Astronaut Careers May Stall Without the Shuttle
Hugh Pickens writes "NPR reports that former shuttle commander Chris Ferguson now moonlights as a drummer for MAX Q, a classic rock band comprised solely of astronauts. 'Perhaps we'll have some more time to practice here once the shuttle program comes to a slow end,' says Ferguson, raising the question — what does the future hold for NASA's elite astronaut corps after the agency mothballs its aging space shuttles in the coming months? NASA currently has about 80 active astronauts, as well as nine new astronaut candidates hired last year. But there will be fewer missions after the shuttle program ends, and those will be long-duration stays at the space station. When the Apollo program ended, astronauts had to wait years before the space shuttles were ready to fly, but the situation was different back then. Space historian Roger Launius says, 'Even before the end of the Apollo program, NASA had an approved, follow-on program — the space shuttle — and a firm schedule for getting it completed.' These days, no one knows what NASA will be doing next. Meanwhile, private companies are moving forward with their efforts, raising the possibility of astronauts for hire. NASA administrator and former astronaut Charlie Bolden talked about that prospect earlier this year, saying it would be a different approach for NASA to rent not just the space vehicle, but also a private crew of astronauts to go with it. 'When we talk about going to distant places like Mars, the moon, [or] an asteroid, we will not be able to take someone off the street, train them for a few weeks and expect them to go off and do the types of missions we will demand of them,' said Bolden."
I thought most/all US astronauts were experienced Air Force/Navy pilots? Don't they already have jobs?
bomb the us up set someone
and hopefully it won't just be government astronauts who get to go. Back when the shuttle was seen as a way to reduce the cost of getting into space, and NASA launched commercial satellites, a few ordinary engineers got to go to space. Of course, Challenger changed all that. And the Launch Services Purchase Act proved that the best way to reduce the cost of launch is to cut NASA out of the picture all together. So hopefully, when the job of taking humans to space has suitably placed NASA in an oversight only role, we'll see ordinary people flying to space again to do economically valuable work. Then the market takes over and everything changes.
That said, NASA will still be flying their own astronauts. If there's any sense left in them, they'll be flying to beyond low earth orbit.
How we know is more important than what we know.
It's like being an ex-fighter pilot. If you've worked in aerospace, you've probably met plenty of former fighter pilots. They're a fun crowd, and they do OK after giving up the cockpit.

**What you need to do:** Extend the discussion about astronaut careers after the shuttle program, picking up from its final comment.

**Source excerpt:**
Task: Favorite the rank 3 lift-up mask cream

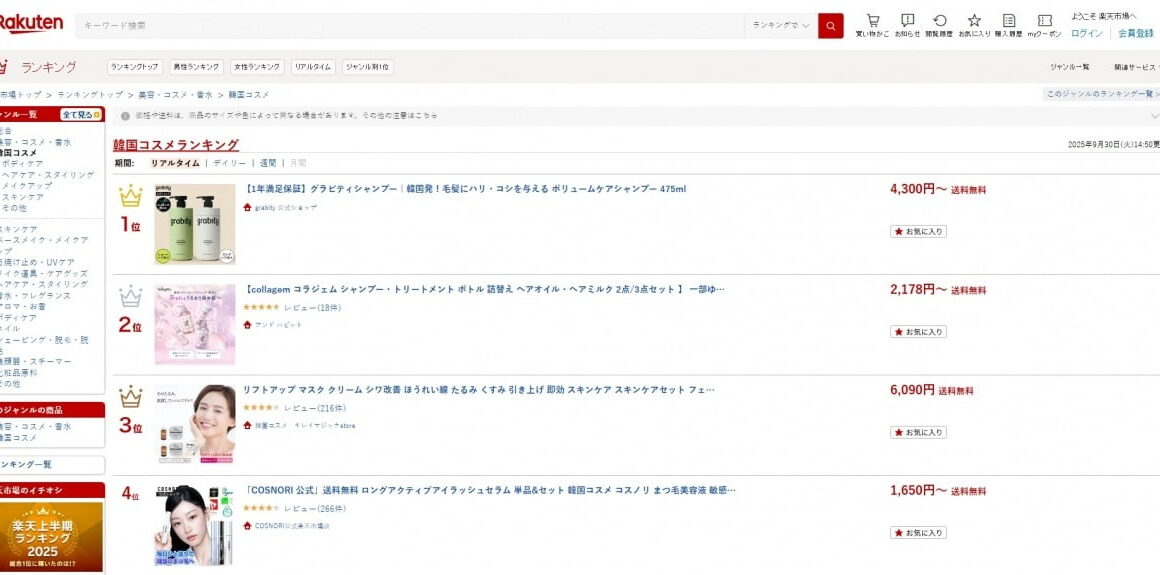Action: coord(918,432)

**Final result:**
Being an astronaut hasn't been glamorous for a long time. Those guys spend far more time doing "Lunch with an Astronaut" than they do flying.
One should judge the success or failure of a program by how well it has achieved the goals it was built to achieve. By that most sensible metric, the Shuttle is a colossal failure. Not only has the Shuttle failed to reduce the cost of launch, it has also failed in its military and flight rate goals. Only someone who is too young to remember the promise of the Shuttle would ever suggest that it has been a "success", let alone wildly so.
Worse yet, Shuttle has set back the goal of a reusable launch vehicle for decades. Whenever anyone suggests that an RLV may be the best way of reducing the costs to space (an obviously true argument, imagine throwing away a 747 after every flight), skeptics need only point to the Space Shuttle.
How we know is more important than what we know.
About the time that Apollo was canceled I was just beginning to try to figure out what I wanted to do when I "grew up". Until that point, I was thinking that being an astronaut. Yes, the shuttle was being developed, but that wasn't getting any press at the time. So, after graduation I was still on my original choices:
Carter and Ford had basically raped the CIA so secret agent was out. I didn't think there was any money in being a cowboy, but a friend in England suggested I could be a jockey. Fireman was out after my first ride along and I had to look into the brain pan of a kid who wasn't wearing his helmet when he decided to take his motorcycle Christmas present for a spin.
I tried being a cop for awhile.
So, after being a drill instructor, aircraft mechanic, and working in the IC industry for awhile, John Glenn goes back into space and I start thinking, "Hell, the way things are going, my fifth career could be as an astronaut!" But, nooooo, they go and cancel the shuttle and damn near kill the follow on.
So, as of about a month ago, I've bought a ranch in Idaho...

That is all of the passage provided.